La crise s’enlise. Depuis quatre mois, les Hongkongais protestent plusieurs fois par semaine pour lutter contre l’influence grandissante de Pékin dans la vie politique du territoire autonome. Une contestation qui semble sans issue dans l'immédiat.
La colère, qui était originellement concentrée sur le projet de loi autorisant les extraditions vers la Chine, s’est étendue et dénonce également le manque de démocratie et de libertés individuelles à Hong Kong.
La stratégie du pourrissement
Malgré un dialogue organisé par Carrie Lam, la chef de l’exécutif pro-Pékin, avec 150 Hongkongais en septembre, la situation politique stagne. Ce territoire rétrocédé à la Chine en 1997, après un siècle et demi sous drapeau britannique, possède théoriquement les garanties d’un système autonome. C’est pourquoi les militants demandent aujourd’hui des élections libres ou encore la démission de Carrie Lam.
Cependant, la Chine ne cède pas et a mis en place une stratégie du statu quo pour essouffler le mouvement. «Ils espéraient le même résultat que lors des manifestations pro-démocratie de 2014, qui avaient duré 79 jours, sans succès», explique Michel Bonnin, chercheur au CNRS et spécialiste de la Chine. Seulement, les Hongkongais ont retenu la leçon. La colère n’a fait que se renforcer et les contestataires se sont radicalisés.
Les scènes de guérilla urbaine sont quotidiennes, avec des jets de cocktails Molotov ou de pierres en réaction aux gaz lacrymogènes des forces de l’ordre, qui ont remplacé les sit-in pacifiques et les chaînes humaines. Les lasers utilisés pour aveugler les policiers ont disparu, pour laisser place à des affrontements parfois sanglants, comme lorsqu’un participant a pris une balle policière à bout portant, le 1er octobre. Seuls les parapluies, symboles contestataire depuis 2014, restent.
Encore loin de demander une intervention militaire, le gouvernement du territoire tente de freiner les rassemblements en fermant les métros, en procédant à des arrestations massives (1 900 depuis juin dernier) ou en interdisant les masques utilisés pour se protéger des gaz et pour garder un certain anonymat. Le but est de saper le moral des participants, et éviter une intervention militaire violente qui serait mal vue à l’étranger.
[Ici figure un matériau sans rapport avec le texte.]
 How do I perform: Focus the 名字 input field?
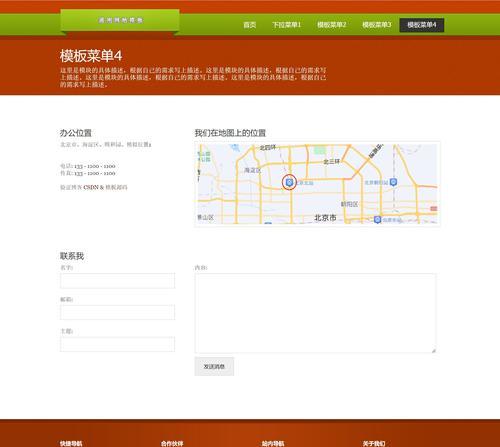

Des conséquences internationales
L’autre stratégie de Pékin consiste à censurer les soutiens des militants à l’étranger. Ainsi, dès qu’une entreprise s’exprime sur le sujet, la Chine met une pression maximale. Un tweet, publié la semaine dernière, d’un exécutif des Houston Rockets, franchise de basket américaine, a créé une crise sans précédent avec la NBA. CCTV, la chaîne télévisée officielle chinoise, refuse même de diffuser les matchs de présaison, et menace de continuer lors des rencontres officielles. Ce mercredi 9 octobre, c’est Apple qui a été accusée de soutenir les «émeutiers» via une application qui localise les policiers.
Les Etats n’ont pas plus de latitude, puisque l’ambassade de Chine en France a dénoncé «la noirceur des intentions de certains », en visant l’Union européenne, qui avait fait part de son inquiétude. «Le pays a une puissance militaire, mais aussi une force commerciale qu’elle compte utiliser pour empêcher les soutiens étrangers à Hong Kong», selon Michel Bonnin. De quoi laisser peu d’espoir quant à l’issue des négociations commerciales entre la Chine et les Etats-Unis qui doivent reprendre ce jeudi 10 octobre.